Türkiye gündemi her zamanki gibi oldukça karışık. Bir takım iddialar ortalığa saçılmış durumda ve her kafadan ses çıkıyor. Maalesef ülkemiz dıştan ve içten bir kuşatma altında. Ne zaman yeni hamleler yapılsa hemen bir takım maşalar devreye sokuluyor ve güzel ülkemiz karıştırılmak, müthiş potansiyeli ve enerjisi boş yere tüketilmek isteniyor.
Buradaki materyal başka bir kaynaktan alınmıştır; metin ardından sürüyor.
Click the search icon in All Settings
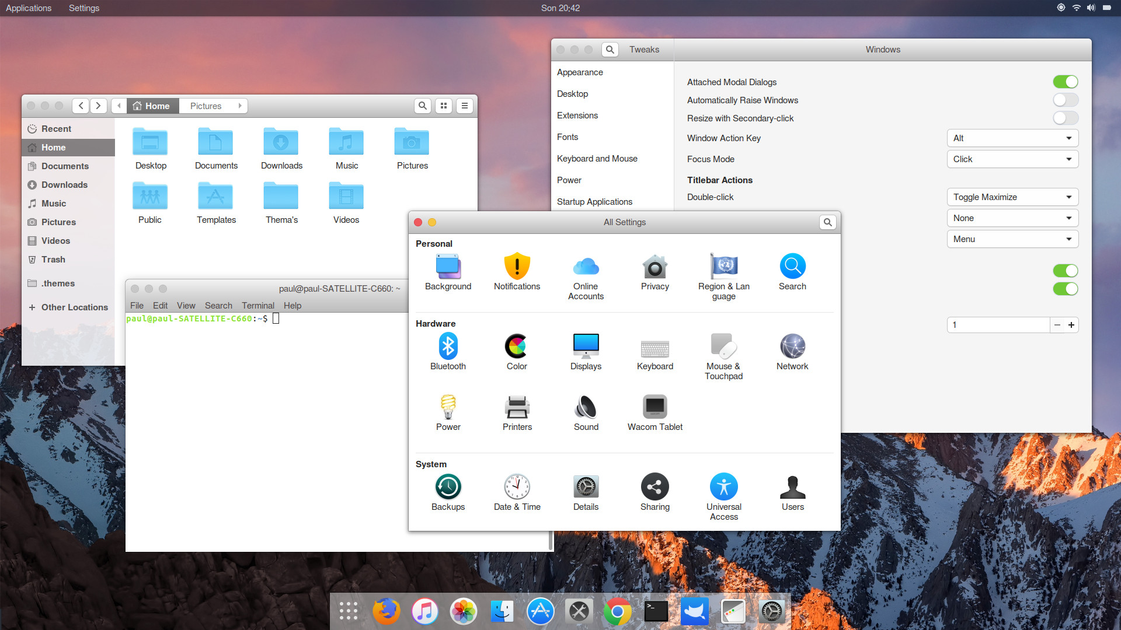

Bu yazımda günlük olaylar dışında bir konudan, farkına varamadığımız önemli bir parçamızdan, kaşlarımızdan bahsetmek istiyorum.
Her insanın bir parçası olan kaşlar 4 ayda bir yenilenirler ve ortalama 250 kıldan oluşurlar.
Her organın kendi amaç ve belirli fonksiyonları mevcuttur. Yüzümüzde özel bir yer işgal eden kaşların da pek çok fonksiyonu vardır. En başta yüz tanıma için önemlidirler ve kişileri ayırt edici özelliklerinden biridir. Sonra yüzde soluk tenin zemininde hemen göze çarpan koyu renkli kaşlar hemen dikkati çeker. Erkekte kadına oranla kaşların daha yoğun ve gür olması, değişen ruh hallerini bildirmeye erkeklerin daha fazla ihtiyaç duyduklarını gösterir. Böylelikle kızgın erkek daha heybetli görünür.
Kaşlarımızın bir başka görevi ise ter, yağmur, toz ve diğer yabancı nesnelerden hassas ve vazgeçilmez organımız olan gözleri korumaktır. Özellikle sıcak havalarda ter damlalarının gözlere ulaşmasına engel olur. Yağmurda da benzer şekilde gözleri suda korur. Dolayısıyla kaşlar ter ve yağmur damlalarına karşı şemsiye vazifesi görürler. Daha hassas olduklarından gözümüzün üstünde böcek ve benzeri bir şey varsa hemen hisseder ve gerekli tedbiri alırız.
Kısacası bir şemsiye vazifesi görürler. Alınla birlikte koruyucu işlevi görerek, gözlere yönelik darbelere karşı kemikli bir savunma sağlarlar. Ayrıca güneşe karşı gözlerimize doğal bir gölgelik olurlar.
Yine kaşlar iletişimde yani duygularımızın ifade edilmesinde ve dışavurumunda da rol alırlar. Neşe, öfke, keder, kin gibi hisler kaşların aldığı biçimden okunabilir. Dolayısıyla bir insan, diğer insanlara nasıl bir haleti ruhiye içinde bulunduğunu kaşların duruşuyla belli eder. Bir insanın dost mu yoksa düşman mı olduğunu kaşların duruşundan kolayca anlayabiliriz. Yani kaşların duruşu insanın yüzündeki ifadeyi belirginleştirir, diğer insanlara nasıl bir ruh hali içinde bulunduğu kaşların duruşuyla belli eder.
Daha da önemlisi, kaşlar iki kişi konuşurken onaylama veya karşı çıkma ifadelerini de yansıtır.
Yaş ilerledikçe vücudun birçok bölgesindeki kıllar yok olurken kaşlar ve kirpiklerin aynen muhafaza edilmesi bu organlarımızın önemini göstermektedir.
Kaşların konumunu ifade eden kasların çeşitli bileşimleri ile yüzümüz değişik duygularımızı belli eder:
İnik Kaşlar- Çatık Alın: Kızgın adam ifadesidir.
Kalkık Kaşlar-Karışık Alın: Şaşkın veya ürkmüş insan ifadesi.
Kıvrık Kaşlar- Sorgulayıcı Alın: Kuşkucu, kısmen kızgın ve kısmen ürkmüş bir insanın kaşlarından birini indirerek ve öbürünü kaldırarak takındığı çelişkili ifade.
Yatık Kaşlar-Sıkılmış Alın: Keder veya endişe ifadesi: Süren acıyı ya da tutulan yası yansıtır.
İnip Kalkan Kaşlar- Selâmlayıcı Alın: Mutlulukla verilen selâmdır.
Oynak Kaşlar- Alaycı Alın: Şaka ifadesidir.
Silkinen Kaşlar-Güvensiz Alın: Müstehzi şikâyet ifadesidir.
İnsan vücudu mükemmel yaratılmıştır, gereksiz veya fazlalık bir şey kesinlikle yoktur. Kaşlar da harika işlev gören ve insana estetik ve güzellik katan hayati önemde bir parçamızdır. Yeter ki ibretle bakalım ve bize bu nimetleri veren Rabbimize şükredelim.